Uraian yang sama juga akan dapat dibaca pada level daerah tingkat satu, yakni dalam kasus misalnya Gubernur Rakyat Propinsi Jambi dan bukan Gubernur Kepala Daerah Propinsi Jambi. Demikian juga hal yang sama akan terjadi pada level Daerah Tingkat II, yaitu Bupati Rakyat Kabupaten Muko-Muko, dan bukan lagi Bupati Kepala Daerah kabupaten Muko-Muko, dan seterusnya.
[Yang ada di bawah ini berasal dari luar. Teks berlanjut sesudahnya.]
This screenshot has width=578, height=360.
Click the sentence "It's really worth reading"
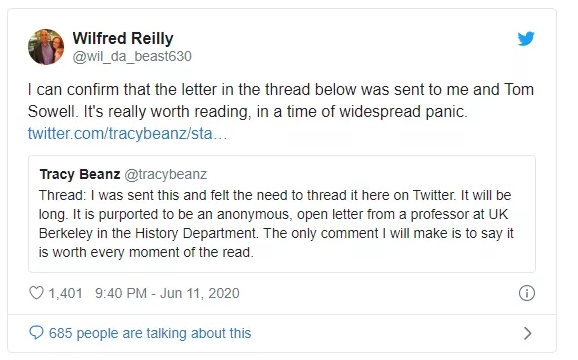[x=167, y=112]
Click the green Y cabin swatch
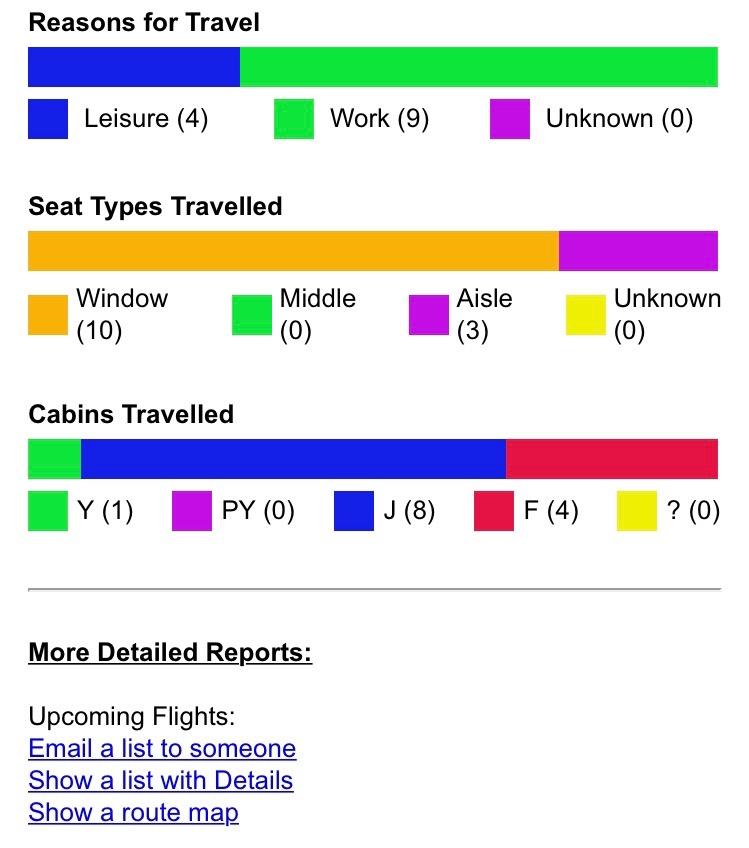The width and height of the screenshot is (749, 848). click(x=48, y=511)
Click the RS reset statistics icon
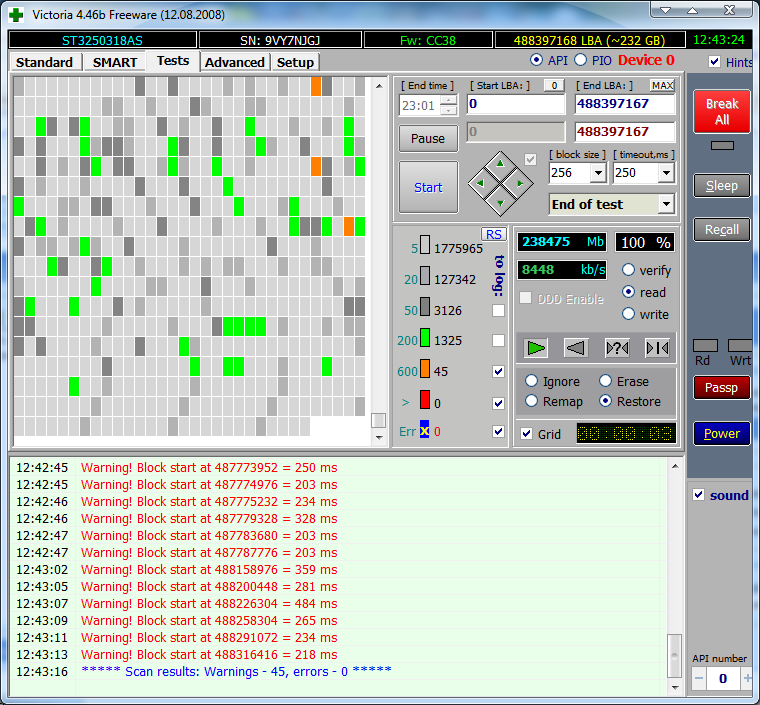The image size is (760, 705). 493,234
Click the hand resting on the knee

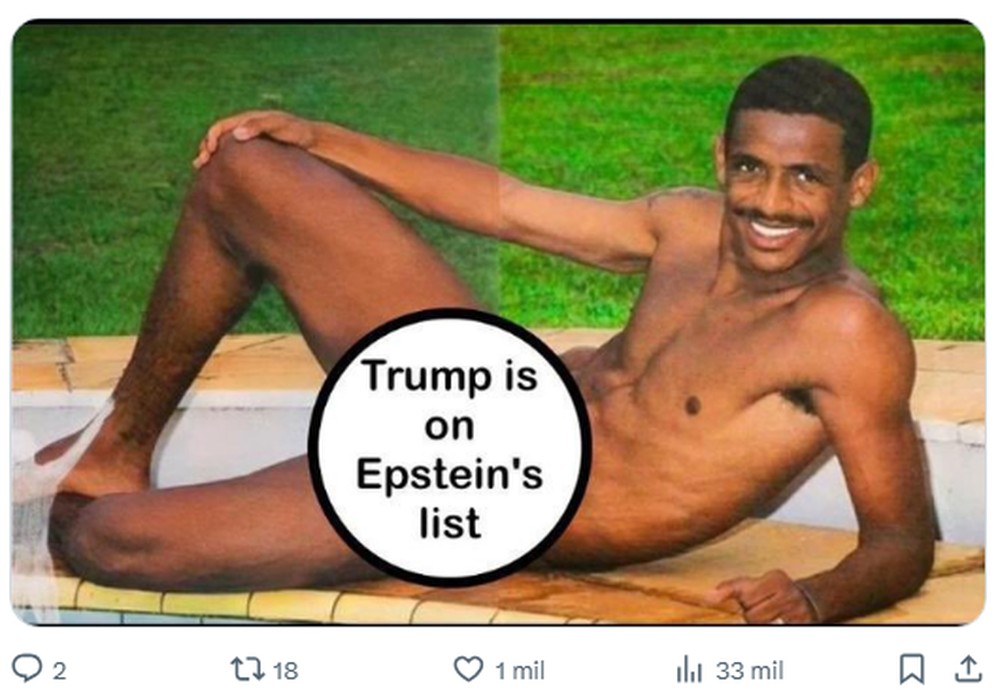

Saya ingin mengusulkan kepada Presiden Republik Indonesia agar mengeluarkan Peraturan Pemerintah Pengganti Undang-Undang (Perpu) untuk mengubah nomenklatur/penyebutan Kepala Negara dan Kepala Daerah, menjadi Presiden Rakyat Republik Indonesia, Gubernur Rakyat Provinsi Jambi (misalnya). Dengan demikian, rakyat secara formal sudah di kedepankan. Bagi para pejabat yang mendapat amanat dari rakyat tidak akan berani lagi mengabaikan rakyatnya. Memang begitulah seharusnya, dan belum terlambat. Mari maju bersama rakyat yang telah memberikan amanatnya. n (Sumber : Sinar Harapan).